Soon after Pinell joined the band, they began recording their first full-length album and found they preferred the feel of homemade demos to recordings done in a professional studio. As Kurt Reil points out in the liner notes of House of Vibes Revisited,"When you’re on the clock there’s always one thing on your mind: You’ve got to get it done, and fast." The solution was to pick up studio gear, at first primitive, but much improved by the time the band moved into an old Victorian house to begin work. The first studio in the house was on a converted porch, and the intercom between the control room and the studio was a pair of Star Wars walkie-talkies.

While the tools used to create House of Vibes may sound simple on paper, the results on disc are remarkable. The Reil brothers, who engineer and mix the Grip Weeds recordings, have obviously logged some headphone time to learn how great pop records are constructed, and they’ve only gotten better at making them. The band’s albums are wonderfully layered, with subtle instrumental and vocal details that make them rich listening experiences. I was pleased to find an "AAD" SPARS code on the back of Summer of a Thousand Years. When I asked Kurt Reil about his and his brother’s preferred recording method, he responded, "‘Pro analog?’ You have to ask? (ha!)"

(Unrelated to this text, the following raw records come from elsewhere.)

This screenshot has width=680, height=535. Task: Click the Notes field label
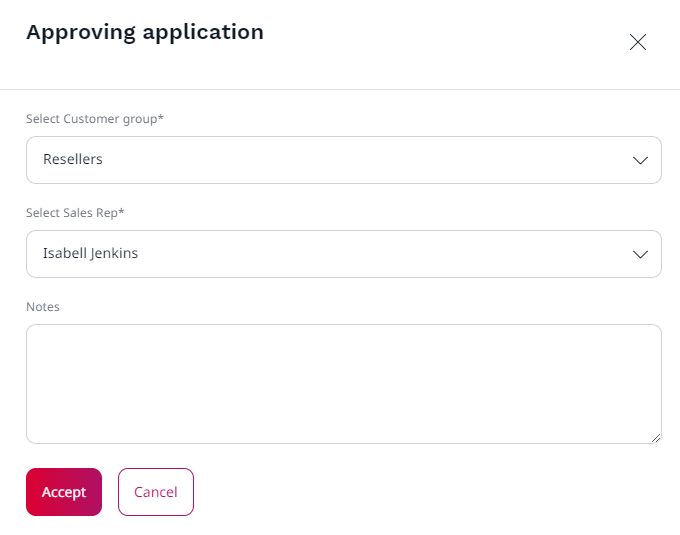click(43, 307)
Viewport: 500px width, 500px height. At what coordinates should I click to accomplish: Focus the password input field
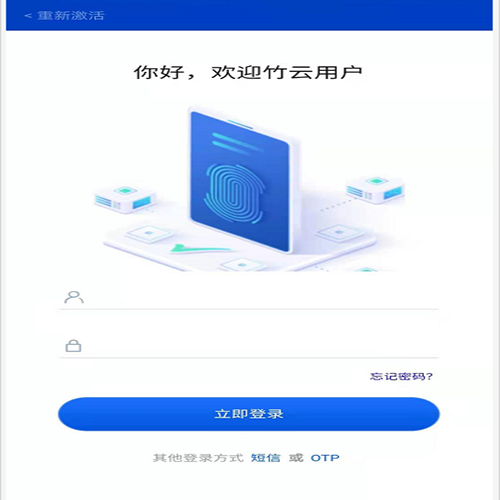248,346
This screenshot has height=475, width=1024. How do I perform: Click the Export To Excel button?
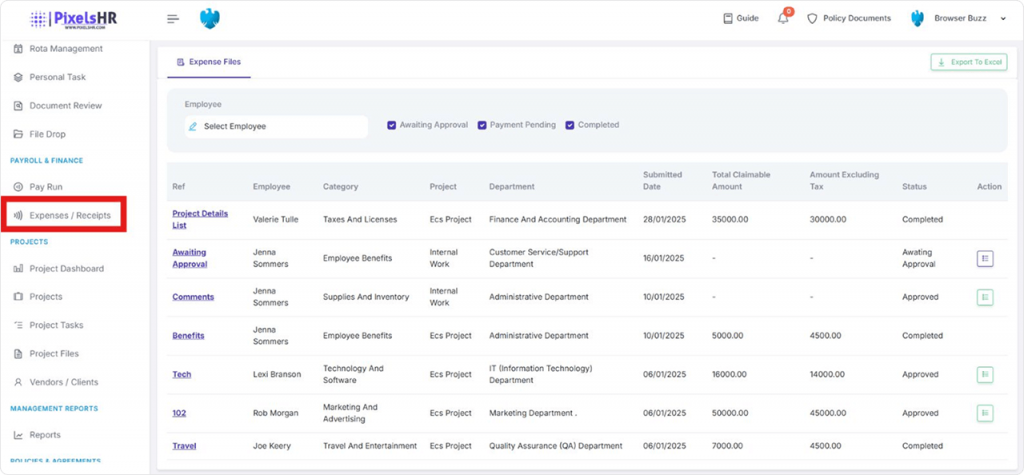[968, 62]
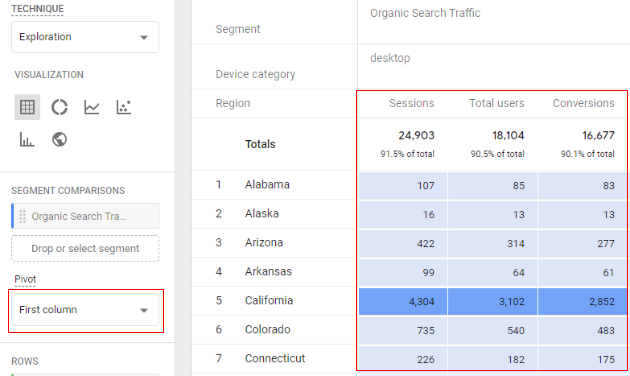The width and height of the screenshot is (630, 376).
Task: Select the California sessions cell 4,304
Action: [403, 302]
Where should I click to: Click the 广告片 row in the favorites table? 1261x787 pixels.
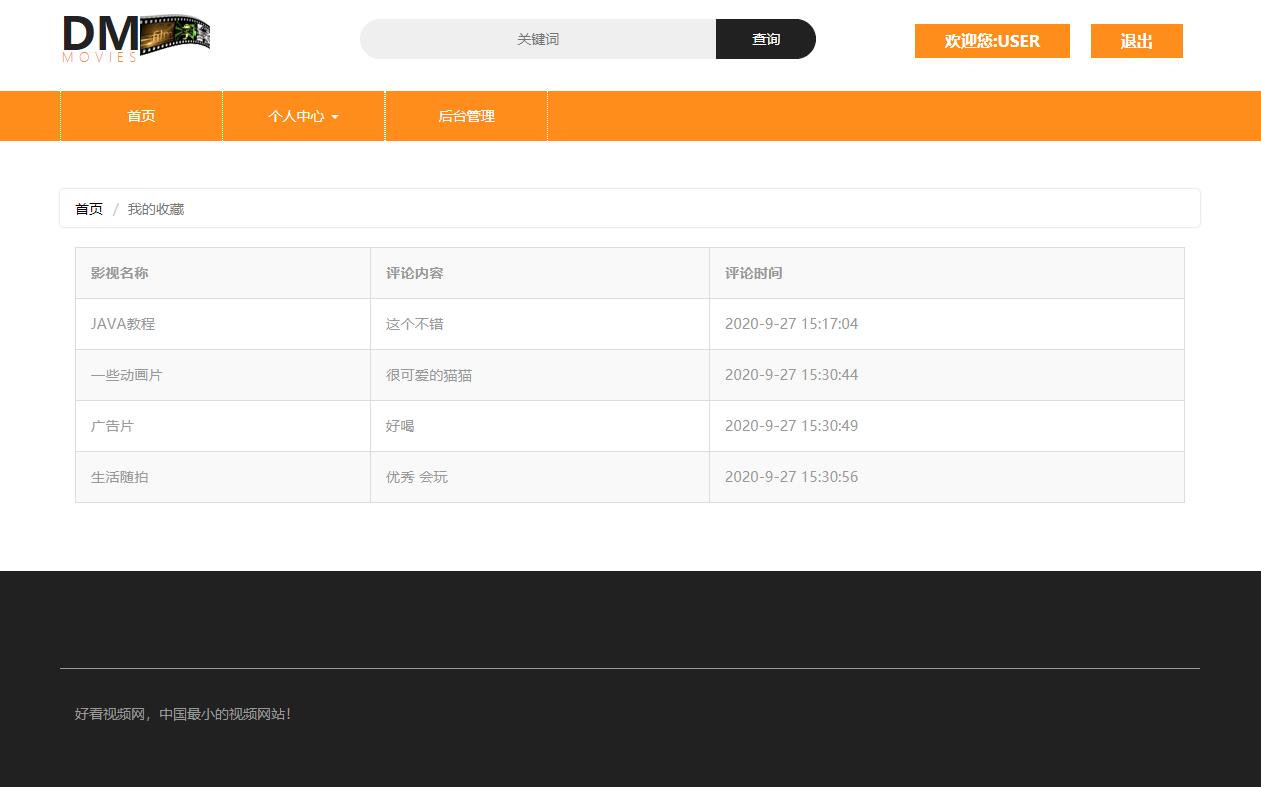coord(112,425)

Convenience has led the Grip Weeds to use digital in some stages of recording, but analog makes their work sound warm and musical. "We love the sound of tape, and everything we do begins on a 16-track 2" machine -- we cut our basic tracks in analog and then transfer to digital for overdubs. There’s something about the warmth and power of tape that is hard to duplicate. Also, even though we use digital technology in the recording process, our mixes are analog." One of the band’s trademarks is their tight vocal harmonies, which they record live in the studio. "We sing together but on different mics, so we can adjust the blend of voices later and do touchups easier. Sometimes it’s easier to just put each part down separately, but you miss the magic that you get when you sing together, each reacting and bending to the other voice."

Little Steven Van Zandt, of Bruce Springsteen’s E Street Band, heard the Grip Weeds and put them in rotation on Little Steven’s Underground Garage, his syndicated radio show. Van Zandt compiled Infinite Soul for his label, Wicked Cool Records, which champions garage rock and power pop. In a 2002 essay on garage rock, he wrote: "Songwriting is pretty much a lost art, but if new bands study the sixties (as every band in ANY genre should do) and compare their stuff to the 20 or 30 great Garage classics, something good is bound to happen."

The Grip Weeds have studied carefully and learned well. That they’re now in the studio recording their next album gives me reason to feel hopeful about 2009.